AMD accelerates global supercomputing: from Alice Recoque to Lux and Discovery AI factories

The revolution in supercomputing is no longer just about solving impossible equations; it’s about training AI models that help design new materials, understand complex diseases, or manage entire electrical grids. In this realm, AMD has positioned itself at the center by combining high-performance hardware with an open software layer to scale AI across businesses and research centers.

Its latest announcement brings together several key components: a new exascale supercomputer in Europe, two “AI factories” in the United States, increased presence in the Top500 and Green500 rankings, and a software platform, AMD Enterprise AI Suite, designed to take AI from the lab to production in minutes.

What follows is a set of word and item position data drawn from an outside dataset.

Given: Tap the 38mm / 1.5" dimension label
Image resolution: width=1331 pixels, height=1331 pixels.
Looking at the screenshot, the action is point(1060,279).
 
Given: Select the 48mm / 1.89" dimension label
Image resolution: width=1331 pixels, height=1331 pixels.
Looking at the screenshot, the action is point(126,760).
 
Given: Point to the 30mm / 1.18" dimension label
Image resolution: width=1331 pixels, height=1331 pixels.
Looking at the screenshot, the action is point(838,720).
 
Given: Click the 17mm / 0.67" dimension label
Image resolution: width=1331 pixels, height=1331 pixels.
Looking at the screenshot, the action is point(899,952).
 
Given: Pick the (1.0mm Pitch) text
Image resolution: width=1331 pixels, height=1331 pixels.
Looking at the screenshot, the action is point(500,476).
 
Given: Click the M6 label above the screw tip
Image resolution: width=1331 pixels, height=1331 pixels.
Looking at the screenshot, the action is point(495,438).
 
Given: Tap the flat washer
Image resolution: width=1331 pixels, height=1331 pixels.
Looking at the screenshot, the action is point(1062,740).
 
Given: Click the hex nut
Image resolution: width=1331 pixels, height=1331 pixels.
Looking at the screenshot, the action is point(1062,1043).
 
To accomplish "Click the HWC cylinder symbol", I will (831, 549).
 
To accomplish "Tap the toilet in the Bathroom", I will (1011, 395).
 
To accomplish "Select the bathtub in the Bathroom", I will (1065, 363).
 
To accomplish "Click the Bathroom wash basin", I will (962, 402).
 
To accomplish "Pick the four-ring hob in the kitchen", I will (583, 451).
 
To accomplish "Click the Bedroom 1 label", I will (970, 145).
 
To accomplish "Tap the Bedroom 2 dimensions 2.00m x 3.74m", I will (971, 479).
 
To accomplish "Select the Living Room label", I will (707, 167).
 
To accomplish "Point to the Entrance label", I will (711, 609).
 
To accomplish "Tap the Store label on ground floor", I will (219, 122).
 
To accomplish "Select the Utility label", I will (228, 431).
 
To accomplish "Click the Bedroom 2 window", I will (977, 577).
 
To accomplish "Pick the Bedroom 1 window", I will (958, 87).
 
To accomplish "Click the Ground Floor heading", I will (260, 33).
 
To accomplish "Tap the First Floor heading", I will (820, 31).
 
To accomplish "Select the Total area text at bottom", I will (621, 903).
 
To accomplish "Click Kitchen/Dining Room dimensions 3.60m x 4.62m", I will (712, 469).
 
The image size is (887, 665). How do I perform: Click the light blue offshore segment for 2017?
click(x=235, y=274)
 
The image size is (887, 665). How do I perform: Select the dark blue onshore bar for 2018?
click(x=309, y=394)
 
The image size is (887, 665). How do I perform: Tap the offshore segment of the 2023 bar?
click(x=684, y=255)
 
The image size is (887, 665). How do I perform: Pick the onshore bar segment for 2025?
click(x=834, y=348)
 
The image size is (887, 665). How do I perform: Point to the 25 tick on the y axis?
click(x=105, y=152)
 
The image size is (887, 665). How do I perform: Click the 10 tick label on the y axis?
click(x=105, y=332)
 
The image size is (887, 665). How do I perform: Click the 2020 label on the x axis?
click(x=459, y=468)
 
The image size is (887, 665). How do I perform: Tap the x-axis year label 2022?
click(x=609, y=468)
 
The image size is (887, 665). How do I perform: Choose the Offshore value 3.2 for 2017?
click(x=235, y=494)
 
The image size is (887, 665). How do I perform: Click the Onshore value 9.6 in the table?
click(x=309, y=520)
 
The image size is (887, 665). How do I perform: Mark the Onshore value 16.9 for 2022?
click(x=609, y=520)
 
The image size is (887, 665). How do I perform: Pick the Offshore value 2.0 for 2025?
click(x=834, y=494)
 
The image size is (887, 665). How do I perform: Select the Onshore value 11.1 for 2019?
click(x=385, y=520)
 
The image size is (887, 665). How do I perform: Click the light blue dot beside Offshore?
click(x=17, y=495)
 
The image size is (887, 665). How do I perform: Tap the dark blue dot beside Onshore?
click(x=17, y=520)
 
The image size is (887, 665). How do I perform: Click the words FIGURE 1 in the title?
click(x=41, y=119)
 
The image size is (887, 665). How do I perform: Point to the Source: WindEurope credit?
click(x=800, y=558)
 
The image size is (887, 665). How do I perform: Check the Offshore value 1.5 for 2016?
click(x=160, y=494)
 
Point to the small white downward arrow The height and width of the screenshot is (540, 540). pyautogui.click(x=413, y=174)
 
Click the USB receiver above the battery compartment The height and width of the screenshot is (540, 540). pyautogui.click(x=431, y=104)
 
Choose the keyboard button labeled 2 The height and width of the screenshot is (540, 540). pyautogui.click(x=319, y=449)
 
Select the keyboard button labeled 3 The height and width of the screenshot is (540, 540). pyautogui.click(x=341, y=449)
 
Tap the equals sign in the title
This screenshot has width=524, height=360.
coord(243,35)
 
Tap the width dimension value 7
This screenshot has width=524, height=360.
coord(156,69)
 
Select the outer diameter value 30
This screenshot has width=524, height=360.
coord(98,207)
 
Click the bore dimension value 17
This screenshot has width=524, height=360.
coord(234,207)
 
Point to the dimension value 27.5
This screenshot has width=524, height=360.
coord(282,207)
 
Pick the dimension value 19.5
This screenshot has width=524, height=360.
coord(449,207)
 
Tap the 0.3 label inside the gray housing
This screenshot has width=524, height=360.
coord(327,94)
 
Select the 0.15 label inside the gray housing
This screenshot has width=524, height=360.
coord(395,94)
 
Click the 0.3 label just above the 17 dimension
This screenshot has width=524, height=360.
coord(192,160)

Alice Recoque: France enters the exascale league

Europe makes a giant leap with Alice Recoque, the new exascale supercomputer being built in France. It will be the country’s first and Europe’s second to surpass the exaflop barrier in double-precision floating-point performance (HPL). The system will be hosted by France’s GENCI agency, operated by CEA, and built alongside Eviden, with AMD’s next-generation technology in both CPUs and GPUs.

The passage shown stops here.